Proactive measures preferred to handouts, say economists

PETALING JAYA: It is proactive measures and not subsidies that will stimulate the economy as the recovery of the economy is already waning, say economists.

Although the markets will act in a knee-jerk fashion initially to the proclamation of a state of emergency, if the government is proactive, the markets will rebound, they added.

At the announcement of the proclamation of a nationwide state of emergency yesterday, the main index at Bursa Malaysia slipped at first but clawed back after Prime Minister Tan Sri Muhyiddin Yassin assured the public that the action was not tantamount to a military coup and that the civilian government was still in place.

The actions of the government must convince investors there are strong long-term measures in place, said former Bank Negara deputy governor and economist Tan Sri Dr Lin See Yan.

“Businesses and consumers alike are worried about the present, but we are more worried about the future.

“For now, we only know that the government has put into place measures to mitigate the pandemic, but it needs to further re-establish the confidence of business owners so that these proactive measures can further stimulate the economy.

“Subsidies and cash handouts are not the answer here.

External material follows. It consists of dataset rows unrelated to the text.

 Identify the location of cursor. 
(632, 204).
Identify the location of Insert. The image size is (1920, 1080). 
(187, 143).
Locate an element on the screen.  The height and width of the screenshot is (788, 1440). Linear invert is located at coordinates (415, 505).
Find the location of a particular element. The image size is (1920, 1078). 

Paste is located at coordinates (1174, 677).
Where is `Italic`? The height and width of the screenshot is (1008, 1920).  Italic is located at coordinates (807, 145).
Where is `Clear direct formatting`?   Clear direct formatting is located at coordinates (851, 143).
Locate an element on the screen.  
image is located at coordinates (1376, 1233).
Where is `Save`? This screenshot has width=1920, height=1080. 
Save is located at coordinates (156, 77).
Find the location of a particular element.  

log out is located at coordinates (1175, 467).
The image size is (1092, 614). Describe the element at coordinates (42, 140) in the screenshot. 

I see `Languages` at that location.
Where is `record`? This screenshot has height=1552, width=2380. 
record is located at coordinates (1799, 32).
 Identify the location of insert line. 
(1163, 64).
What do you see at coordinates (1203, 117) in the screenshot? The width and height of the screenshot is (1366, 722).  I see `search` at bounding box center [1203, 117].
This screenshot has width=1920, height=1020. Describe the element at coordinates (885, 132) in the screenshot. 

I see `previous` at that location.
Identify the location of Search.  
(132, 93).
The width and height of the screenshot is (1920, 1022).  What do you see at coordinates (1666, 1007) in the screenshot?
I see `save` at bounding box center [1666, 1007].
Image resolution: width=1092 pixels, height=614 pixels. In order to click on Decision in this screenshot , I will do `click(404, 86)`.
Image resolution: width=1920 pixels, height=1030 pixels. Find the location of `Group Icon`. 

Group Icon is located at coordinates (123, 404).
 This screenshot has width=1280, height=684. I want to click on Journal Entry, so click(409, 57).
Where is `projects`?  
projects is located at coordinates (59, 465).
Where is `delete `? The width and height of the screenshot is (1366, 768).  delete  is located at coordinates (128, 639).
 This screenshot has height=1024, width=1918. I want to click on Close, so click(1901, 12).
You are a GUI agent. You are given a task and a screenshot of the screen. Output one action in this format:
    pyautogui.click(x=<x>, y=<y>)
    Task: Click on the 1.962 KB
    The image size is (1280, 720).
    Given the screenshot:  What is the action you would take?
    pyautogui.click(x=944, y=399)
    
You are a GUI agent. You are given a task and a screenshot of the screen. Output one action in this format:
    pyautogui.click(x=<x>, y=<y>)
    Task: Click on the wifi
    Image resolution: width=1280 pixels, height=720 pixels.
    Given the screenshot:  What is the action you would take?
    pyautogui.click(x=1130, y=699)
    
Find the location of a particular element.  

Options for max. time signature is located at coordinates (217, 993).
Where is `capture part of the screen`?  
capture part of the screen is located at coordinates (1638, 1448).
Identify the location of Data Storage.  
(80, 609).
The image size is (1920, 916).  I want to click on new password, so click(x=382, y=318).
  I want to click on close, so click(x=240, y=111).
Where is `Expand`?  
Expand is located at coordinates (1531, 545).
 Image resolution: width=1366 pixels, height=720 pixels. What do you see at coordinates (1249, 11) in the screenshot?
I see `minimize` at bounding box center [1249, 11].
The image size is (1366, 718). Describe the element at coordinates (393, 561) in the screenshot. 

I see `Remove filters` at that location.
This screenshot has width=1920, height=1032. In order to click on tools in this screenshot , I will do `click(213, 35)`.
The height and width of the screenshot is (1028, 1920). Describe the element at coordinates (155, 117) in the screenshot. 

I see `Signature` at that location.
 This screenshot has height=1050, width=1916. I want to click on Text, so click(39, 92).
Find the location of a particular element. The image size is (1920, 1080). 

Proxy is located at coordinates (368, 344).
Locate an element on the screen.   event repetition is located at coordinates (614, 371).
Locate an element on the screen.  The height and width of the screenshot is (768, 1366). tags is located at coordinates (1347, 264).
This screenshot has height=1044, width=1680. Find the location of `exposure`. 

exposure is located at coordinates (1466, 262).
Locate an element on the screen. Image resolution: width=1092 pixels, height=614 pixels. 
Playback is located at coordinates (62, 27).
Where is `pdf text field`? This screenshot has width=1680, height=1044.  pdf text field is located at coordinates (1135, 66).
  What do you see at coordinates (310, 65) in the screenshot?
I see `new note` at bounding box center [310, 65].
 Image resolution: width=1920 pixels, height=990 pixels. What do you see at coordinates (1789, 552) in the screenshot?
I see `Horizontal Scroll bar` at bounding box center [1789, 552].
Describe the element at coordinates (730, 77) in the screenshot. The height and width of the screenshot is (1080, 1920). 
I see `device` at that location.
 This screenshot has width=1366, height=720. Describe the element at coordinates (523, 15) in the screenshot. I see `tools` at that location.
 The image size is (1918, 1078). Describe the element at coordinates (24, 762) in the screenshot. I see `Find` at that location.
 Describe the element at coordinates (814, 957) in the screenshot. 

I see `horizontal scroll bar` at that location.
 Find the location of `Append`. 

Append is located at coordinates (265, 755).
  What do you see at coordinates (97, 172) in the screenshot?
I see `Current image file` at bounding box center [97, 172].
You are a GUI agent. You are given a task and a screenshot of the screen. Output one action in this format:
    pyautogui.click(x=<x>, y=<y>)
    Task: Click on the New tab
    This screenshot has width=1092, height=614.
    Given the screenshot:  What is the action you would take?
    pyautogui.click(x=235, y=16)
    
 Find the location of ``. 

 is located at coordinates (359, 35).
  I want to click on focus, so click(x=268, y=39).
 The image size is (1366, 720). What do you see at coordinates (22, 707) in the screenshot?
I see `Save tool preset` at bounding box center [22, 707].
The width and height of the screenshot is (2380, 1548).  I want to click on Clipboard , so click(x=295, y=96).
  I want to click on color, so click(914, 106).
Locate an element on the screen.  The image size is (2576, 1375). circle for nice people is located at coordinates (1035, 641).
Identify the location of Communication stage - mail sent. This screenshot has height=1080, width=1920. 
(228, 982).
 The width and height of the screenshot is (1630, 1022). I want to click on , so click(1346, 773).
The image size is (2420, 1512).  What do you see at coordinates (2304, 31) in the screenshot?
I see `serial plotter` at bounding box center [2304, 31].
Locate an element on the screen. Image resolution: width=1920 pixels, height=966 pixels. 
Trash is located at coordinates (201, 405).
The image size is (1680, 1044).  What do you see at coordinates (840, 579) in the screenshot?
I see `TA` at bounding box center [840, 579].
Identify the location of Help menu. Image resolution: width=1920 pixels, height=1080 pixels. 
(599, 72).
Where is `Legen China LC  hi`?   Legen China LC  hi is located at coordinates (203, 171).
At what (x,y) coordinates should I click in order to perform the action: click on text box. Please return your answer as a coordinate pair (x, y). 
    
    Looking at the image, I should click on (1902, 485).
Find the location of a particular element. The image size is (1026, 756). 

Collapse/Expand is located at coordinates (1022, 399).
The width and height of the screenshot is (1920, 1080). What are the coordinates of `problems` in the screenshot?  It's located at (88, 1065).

“The economic recovery had already slowed down even before the proclamation of the state of emergency. It is now pertinent for the government to introduce some measures such as big grants and incentives for businesses to pick up and expand.

“As long as there are no substantial measures and no long-term measures to further assist the economic recovery, the rate of recovery will worsen, ” added Lin.

Prof Dr Yeah Kim Leng, an economist with Sunway University, said that while some may welcome the respite of not having to face a general election during the fight against the pandemic, Malaysia’s investment attractiveness is nevertheless affected by such a proclamation.

He, however, argued that quick and smart proactive measures by the government may be able to stop an erosion of investor confidence.

“It is important the Emergency declaration is made clear that it is focused on containing the pandemic, and will neither interfere with the normal functioning of the economy nor administrative functions.

“We can expect knee-jerk adverse reactions from markets and businesses although some quarters may welcome the respite from having an early election.

“Nevertheless, public concerns and investor wariness will be heightened on the government’s subsequent actions and policy decisions that ensue during this period, including the exit strategy.

“Foreign investors who are already in the country may not be spooked by the Emergency declaration but the main concern is the erosion caused to Malaysia’s investment attractiveness.

“It is likely that the Emergency rule along with the MCO will trigger a ‘wait and see’, ” said Yeah.